Philippine condo developers are aggressively slashing prices and offering incentives to clear ready-for-occupancy (RFO) units in Metro Manila, facing high vacancy rates. These promotions, including discounts of up to 50%, waived value-added tax (VAT), and rent-to-own options, are aimed at reviving a sluggish market. Developers are also sweetening the deals with gift certificates worth up to ₱150,000 and fully furnished, move-in-ready units.
These strategies appear to be effective, with reduced cancellations and increased take-up rates. However, the sector still faces challenges. The secondary residential condo market in Metro Manila has a concerning vacancy rate of 25%, which is projected to rise to 25.8% by the end of the year due to new project completions.

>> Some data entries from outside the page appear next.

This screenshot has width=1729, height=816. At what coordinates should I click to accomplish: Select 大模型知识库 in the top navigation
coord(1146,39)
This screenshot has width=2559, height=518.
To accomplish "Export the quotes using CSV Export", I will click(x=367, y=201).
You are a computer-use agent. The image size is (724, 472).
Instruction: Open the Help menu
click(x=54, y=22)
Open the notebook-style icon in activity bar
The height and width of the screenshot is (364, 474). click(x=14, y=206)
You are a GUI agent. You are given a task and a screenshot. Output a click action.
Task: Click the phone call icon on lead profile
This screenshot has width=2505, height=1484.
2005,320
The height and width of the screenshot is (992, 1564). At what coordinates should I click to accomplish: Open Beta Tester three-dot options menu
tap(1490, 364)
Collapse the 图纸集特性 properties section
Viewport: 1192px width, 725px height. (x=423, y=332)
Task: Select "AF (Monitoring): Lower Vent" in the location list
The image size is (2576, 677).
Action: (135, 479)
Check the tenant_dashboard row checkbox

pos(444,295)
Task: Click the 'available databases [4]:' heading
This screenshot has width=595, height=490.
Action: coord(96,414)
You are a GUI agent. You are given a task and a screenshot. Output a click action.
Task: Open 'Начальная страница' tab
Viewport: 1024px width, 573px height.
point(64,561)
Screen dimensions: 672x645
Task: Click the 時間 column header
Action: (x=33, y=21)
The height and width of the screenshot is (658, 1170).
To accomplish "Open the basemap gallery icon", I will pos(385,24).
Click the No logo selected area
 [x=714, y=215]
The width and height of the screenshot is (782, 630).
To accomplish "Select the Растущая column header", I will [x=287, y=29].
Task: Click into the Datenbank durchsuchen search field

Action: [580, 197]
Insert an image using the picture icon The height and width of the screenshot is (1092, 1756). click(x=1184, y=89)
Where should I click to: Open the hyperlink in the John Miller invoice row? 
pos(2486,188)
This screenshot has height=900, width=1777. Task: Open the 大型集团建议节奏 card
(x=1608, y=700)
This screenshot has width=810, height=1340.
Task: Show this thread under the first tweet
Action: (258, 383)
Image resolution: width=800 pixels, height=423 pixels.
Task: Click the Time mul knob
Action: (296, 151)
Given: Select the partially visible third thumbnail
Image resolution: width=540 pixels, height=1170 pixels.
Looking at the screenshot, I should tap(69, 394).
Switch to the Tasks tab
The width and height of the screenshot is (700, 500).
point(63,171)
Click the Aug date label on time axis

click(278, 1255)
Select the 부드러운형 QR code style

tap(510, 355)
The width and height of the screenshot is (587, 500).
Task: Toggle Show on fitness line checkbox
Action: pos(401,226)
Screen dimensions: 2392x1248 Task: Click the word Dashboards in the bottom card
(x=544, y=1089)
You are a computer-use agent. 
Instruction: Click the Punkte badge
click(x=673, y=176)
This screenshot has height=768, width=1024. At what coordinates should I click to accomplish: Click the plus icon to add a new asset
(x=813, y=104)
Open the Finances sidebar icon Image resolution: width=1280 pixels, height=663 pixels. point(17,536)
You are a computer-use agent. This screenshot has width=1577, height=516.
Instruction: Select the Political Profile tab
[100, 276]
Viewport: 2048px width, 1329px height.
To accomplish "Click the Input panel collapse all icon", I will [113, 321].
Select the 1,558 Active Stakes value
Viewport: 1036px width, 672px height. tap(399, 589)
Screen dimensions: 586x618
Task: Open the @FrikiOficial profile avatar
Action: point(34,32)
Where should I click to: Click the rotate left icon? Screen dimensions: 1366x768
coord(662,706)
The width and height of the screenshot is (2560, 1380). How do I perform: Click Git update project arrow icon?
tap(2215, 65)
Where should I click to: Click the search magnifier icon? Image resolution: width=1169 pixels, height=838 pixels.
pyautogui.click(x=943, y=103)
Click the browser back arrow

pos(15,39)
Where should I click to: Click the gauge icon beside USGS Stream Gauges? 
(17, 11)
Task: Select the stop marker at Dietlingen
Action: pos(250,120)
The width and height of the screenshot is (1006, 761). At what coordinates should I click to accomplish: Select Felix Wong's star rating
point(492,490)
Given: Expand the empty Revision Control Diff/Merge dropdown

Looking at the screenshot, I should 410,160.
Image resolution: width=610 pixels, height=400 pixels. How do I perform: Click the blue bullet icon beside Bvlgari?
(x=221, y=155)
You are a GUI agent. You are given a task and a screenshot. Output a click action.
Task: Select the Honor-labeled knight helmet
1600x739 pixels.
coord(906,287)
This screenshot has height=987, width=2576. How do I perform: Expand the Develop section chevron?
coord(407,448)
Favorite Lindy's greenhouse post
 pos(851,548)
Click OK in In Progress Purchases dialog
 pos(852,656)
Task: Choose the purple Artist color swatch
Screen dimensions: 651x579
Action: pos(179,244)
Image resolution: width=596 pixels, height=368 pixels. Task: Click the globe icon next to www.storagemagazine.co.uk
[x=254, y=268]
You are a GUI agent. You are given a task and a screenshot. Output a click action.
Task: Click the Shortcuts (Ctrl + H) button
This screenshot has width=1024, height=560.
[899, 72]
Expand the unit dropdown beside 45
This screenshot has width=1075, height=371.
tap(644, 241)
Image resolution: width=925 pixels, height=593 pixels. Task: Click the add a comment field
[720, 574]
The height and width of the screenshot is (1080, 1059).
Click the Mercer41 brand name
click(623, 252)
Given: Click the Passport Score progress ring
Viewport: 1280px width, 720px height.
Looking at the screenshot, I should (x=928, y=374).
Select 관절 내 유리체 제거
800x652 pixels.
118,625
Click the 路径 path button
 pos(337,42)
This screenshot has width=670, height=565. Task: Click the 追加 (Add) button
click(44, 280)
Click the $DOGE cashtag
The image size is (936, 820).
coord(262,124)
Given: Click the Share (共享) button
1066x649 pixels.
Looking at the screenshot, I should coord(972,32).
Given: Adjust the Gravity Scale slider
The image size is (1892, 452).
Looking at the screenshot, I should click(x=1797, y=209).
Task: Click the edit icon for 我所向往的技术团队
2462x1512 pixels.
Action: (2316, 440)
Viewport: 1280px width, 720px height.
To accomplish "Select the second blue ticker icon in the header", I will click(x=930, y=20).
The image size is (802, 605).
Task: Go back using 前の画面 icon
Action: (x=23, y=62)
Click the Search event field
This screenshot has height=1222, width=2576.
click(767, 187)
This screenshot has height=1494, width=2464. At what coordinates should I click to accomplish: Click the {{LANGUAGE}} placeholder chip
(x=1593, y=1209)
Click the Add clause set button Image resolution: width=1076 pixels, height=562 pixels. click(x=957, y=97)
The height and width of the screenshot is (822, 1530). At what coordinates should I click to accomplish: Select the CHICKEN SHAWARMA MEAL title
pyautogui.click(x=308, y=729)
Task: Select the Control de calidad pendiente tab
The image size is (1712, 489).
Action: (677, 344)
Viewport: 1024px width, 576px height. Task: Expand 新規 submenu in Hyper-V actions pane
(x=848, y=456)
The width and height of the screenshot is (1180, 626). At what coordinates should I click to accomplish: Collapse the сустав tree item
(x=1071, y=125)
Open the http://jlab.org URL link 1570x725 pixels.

The impact varies across different districts. While areas like Makati CBD, BGC, and Ortigas Center show resilience, the Bay Area struggles, with half of its units remaining vacant. Despite the challenges, Colliers Philippines is cautiously optimistic, predicting a decline in residential vacancy by 2026 as developers slow down project completions.
This market presents opportunities for Filipino homebuyers, particularly Overseas Filipino Workers (OFWs) and young professionals. With low interest rates, flexible financing options, and aggressive marketing, the current environment favors buyers looking for deals on condos in areas like BGC and the Bay Area.